Legume Aphid

Bladluizen (erwtenbladluis, zwarte bonenluis, koolluis)


Aphididae


Vollegrondsgroententeelt

Voorkomen

Bij bijna alle vollegrondsgroentesoorten. In Nederland bestaan er ca. 800 soorten bladluizen. Zij bevinden zich op de onderzijde van de bladeren van jonge, sappige scheuten en op scheuttoppen. Ook de bloemaanleg en bloemen worden aangetast, waardoor opbrengstverliezen veroorzaakt worden. Veel soorten tasten ook de wortels aan. Droogte en warmte bevorderen de ontwikkeling van het plaaginsect.

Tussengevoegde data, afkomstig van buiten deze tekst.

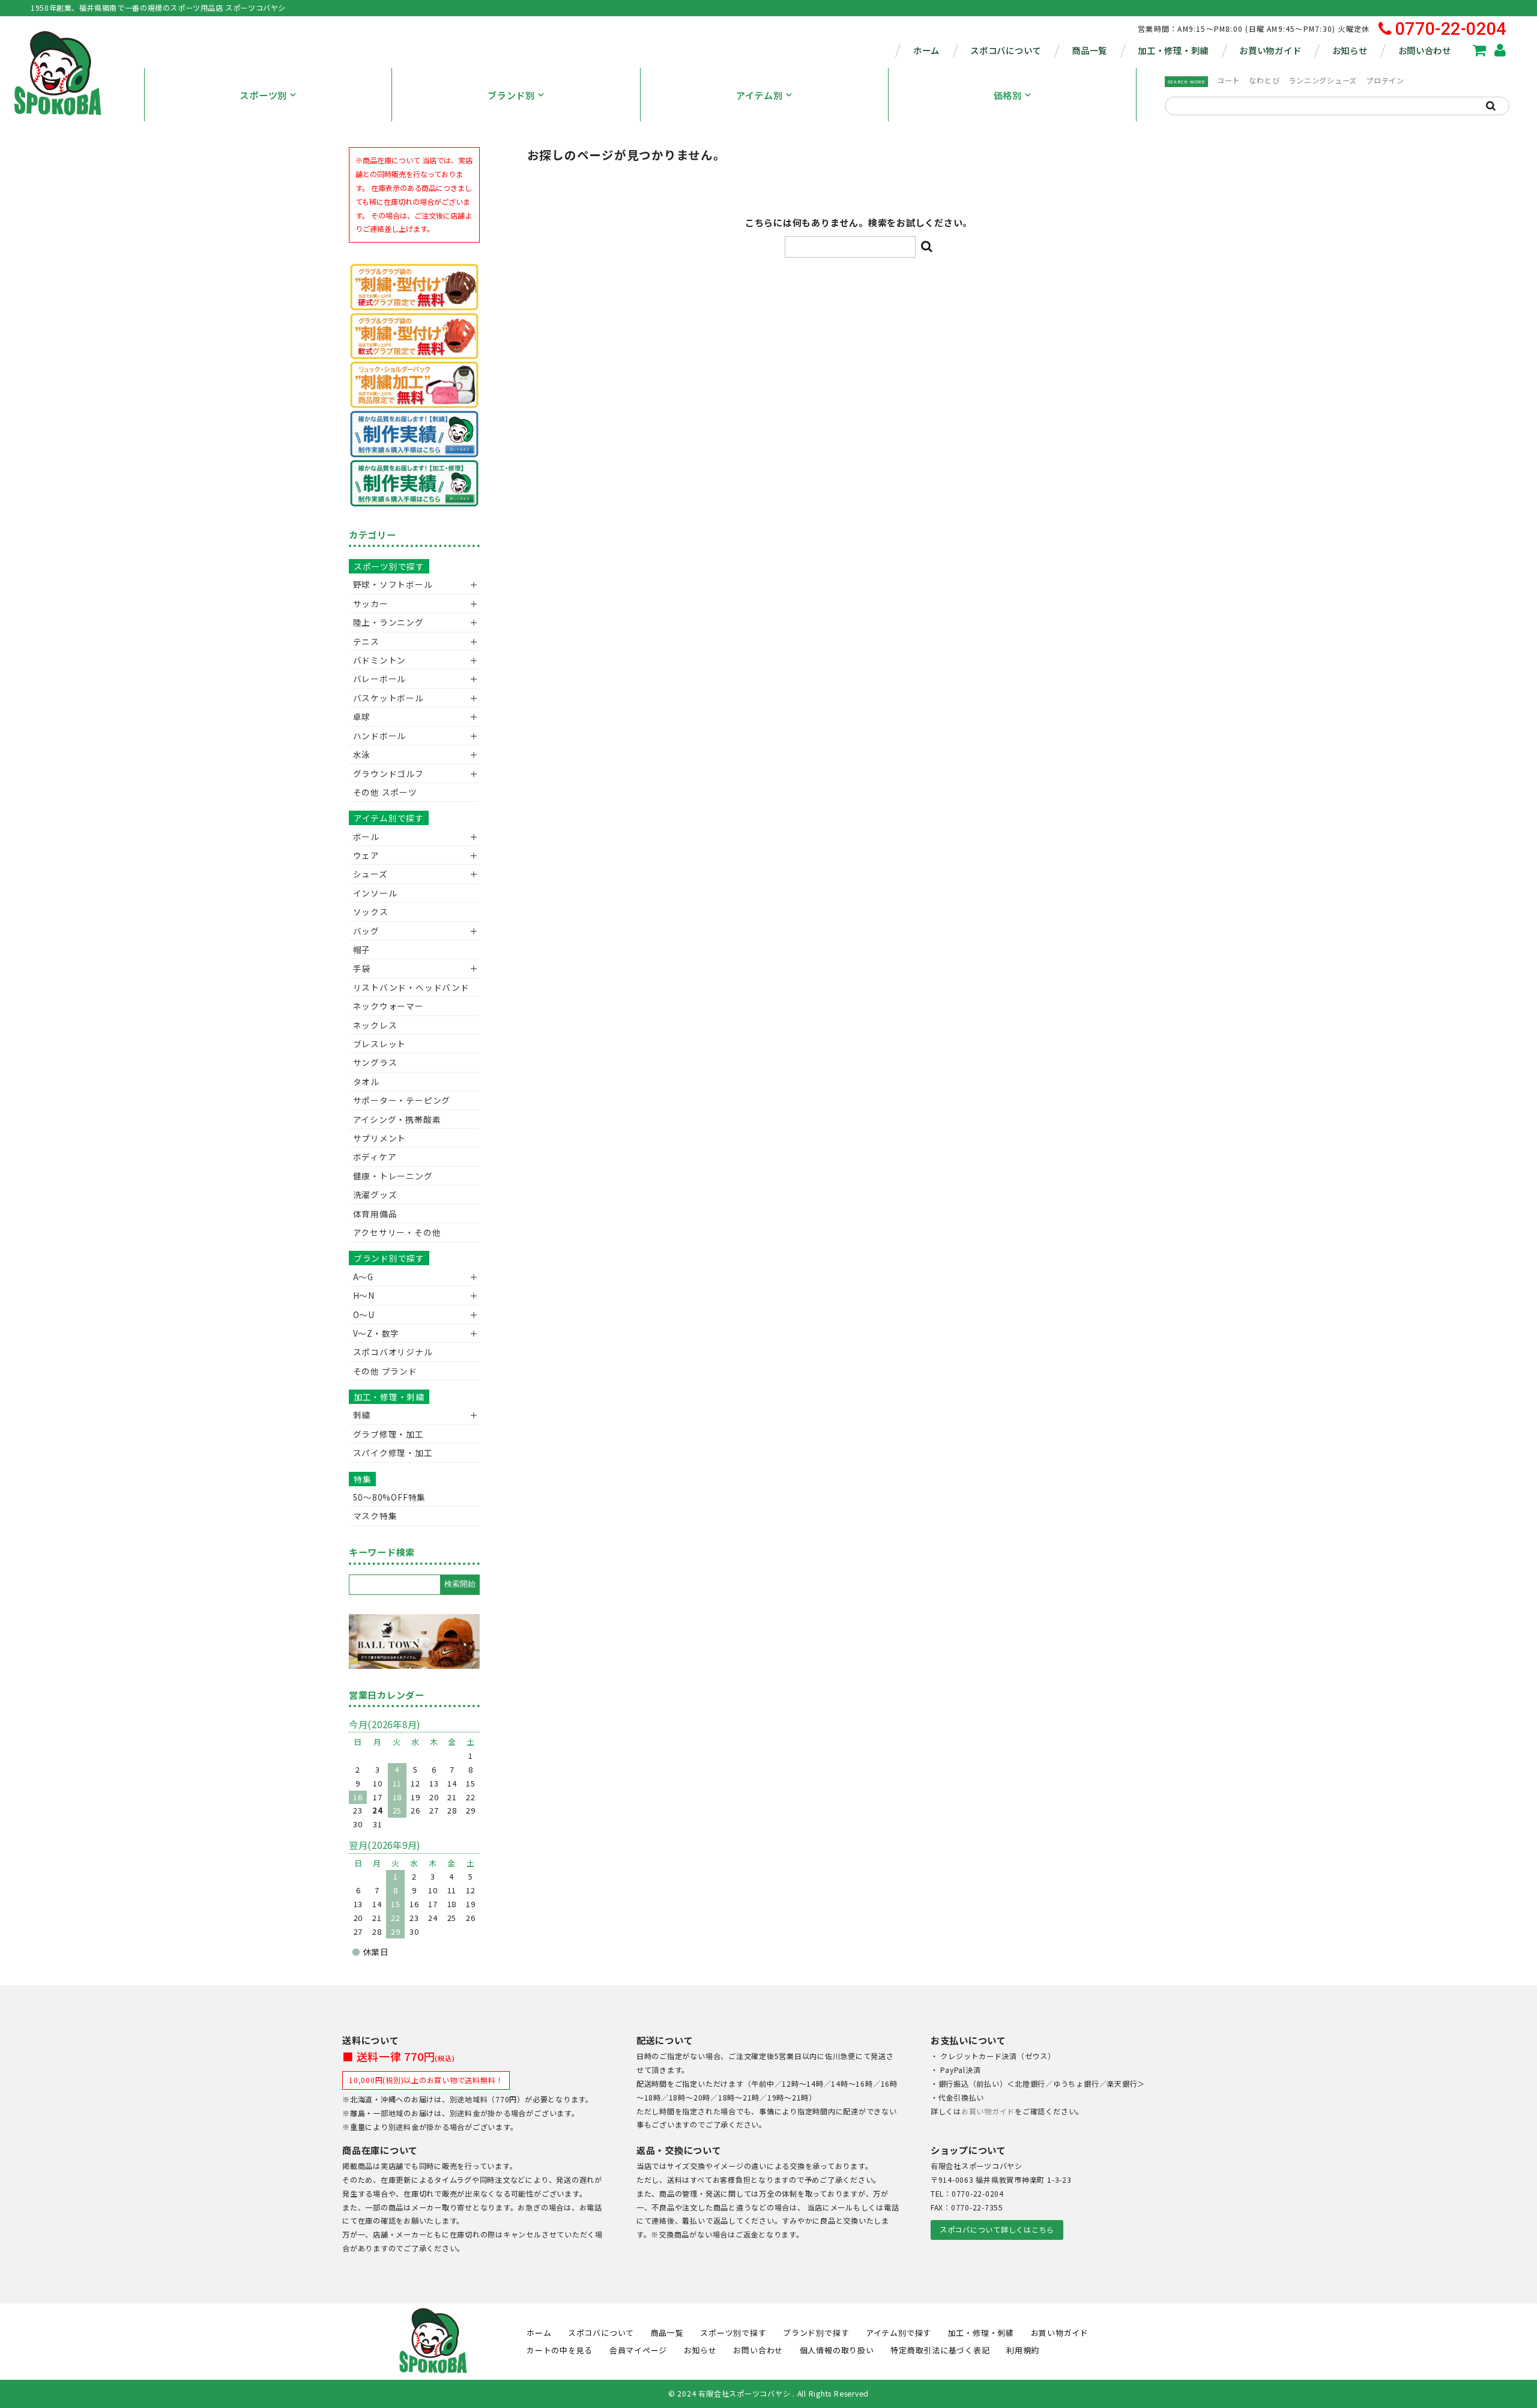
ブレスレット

Zwarte bonenluis: Doralis fabae; Aphis fabae.

Erwtenbladluis: Acyrthosiphon pisum.

Katoenluis: Aphis gossypii.

Melige koolluis: Brevicoryne brassicae.

Wortelbladluis: Semiaphis carotae. Groene slaluis: Nasonovia ribis-nigri.


Ziektebeeld

Gedurende de hele vegetatieve periode zijn groeiverstoringen, misvorming van scheuten en bladeren, bladrollen en verkleuringen zichtbaar. Sterk aangetaste planten blijven klein of sterven af. Daarnaast brengen de bladluizen schade toe door hun uitwerpselen, de honingdauw, die de bladeren met een kleverig, lakachtig laagje bedekt. Daarop vestigen zich veel zwarte schimmels. Daarnaast dragen veel bladluissoorten virusziekten over.


Ziekteverwekker

De insecten zijn slechts enkele mm groot, hebben lange voelsprieten, variëren in vorm en kleur en nemen met hun zuigsnuit plantensappen op. De meeste bladluizen vermeerderen zich via zomergeneraties, waarbij zonder voorafgaande paring kleine bladluizen geboren worden. Afhankelijk van het weer vindt vermeerdering explosief plaats. Tussendoor treden ook gevleugelde dieren op, die voor de verdere verspreiding over grote afstanden zorgen. Sommige bladluissoorten blijven steeds op dezelfde waardplant, andere soorten wisselen van waardplant.